Radiological outcomes also favored the anterior approach. The Cobb angle, which measures cervical sagittal alignment, significantly improved in both groups immediately postoperatively and at the last follow-up compared to their preoperative values. However, the degree of improvement was significantly higher in the anterior group. The Cobb angle was 12.3° ± 4.2° immediately postoperatively and 12.4° ± 3.5° at the last follow-up in the anterior group, compared to 9.2° ± 3.6° and 9.0° ± 2.6° in the posterior group, respectively.

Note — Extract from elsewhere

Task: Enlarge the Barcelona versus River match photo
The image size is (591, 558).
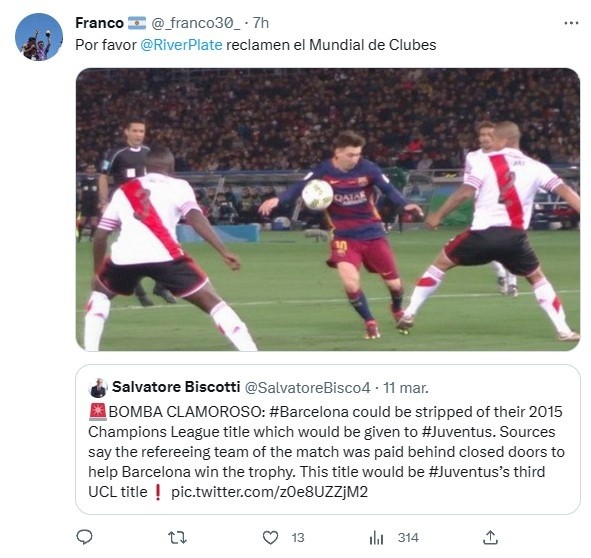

Complications varied between the two approaches. In the anterior group, three patients experienced temporary dysphagia, and one patient had transient dysphonia. In the posterior group, one patient suffered from C5 palsy, and four patients had persistent axial symptoms, which presented as stiffness and soreness. These complications highlight the potential drawbacks of each approach. While the anterior approach is associated with a higher risk of dysphagia and dysphonia, the posterior approach can lead to persistent axial pain, which can significantly impact a patient’s quality of life.

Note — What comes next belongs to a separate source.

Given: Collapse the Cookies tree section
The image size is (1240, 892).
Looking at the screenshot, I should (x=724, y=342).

The study’s findings are consistent with previous research. For instance, Hirai et al. demonstrated that the anterior approach was associated with higher improvement in JOA scores and recovery rates at a 2-year follow-up. Similarly, a meta-analysis by Zhu et al. found that postoperative JOA scores were better in the anterior surgery group compared to the posterior group. However, other studies, such as those by Qian et al. and Luo et al., have shown no significant differences in neurological functional recovery rates between the two approaches.
One of the key factors influencing the choice of surgical approach is the patient’s cervical sagittal alignment. The anterior approach is particularly effective in restoring cervical lordosis, which has a strong influence on clinical outcomes. In contrast, the posterior approach can lead to decreased lordosis and worsened sagittal alignment, especially in patients with pre-existing kyphosis. However, this study found that laminoplasty and instrumented fusion could still improve sagittal alignment in patients with mild flexible kyphosis, defined as less than 15°.
When deciding on the surgical approach, other factors such as the patient’s age, health status, and the severity of cervical stenosis should also be considered. The anterior approach is generally recommended for younger and fitter patients due to the greater intraoperative time and blood loss associated with the procedure. In contrast, the posterior approach may be more suitable for elderly patients and those with significant pre-existing comorbidities.
In conclusion, both the anterior and posterior approaches are effective in treating four-level cervical spondylotic myelopathy. However, the anterior approach is associated with a higher recovery rate in JOA scores and better improvement in cervical sagittal alignment. The posterior approach, while less technically demanding, can lead to persistent axial pain, which may affect the patient’s quality of life. Therefore, the choice of surgical approach should be tailored to the individual patient’s condition, taking into account factors such as age, health status, and cervical alignment.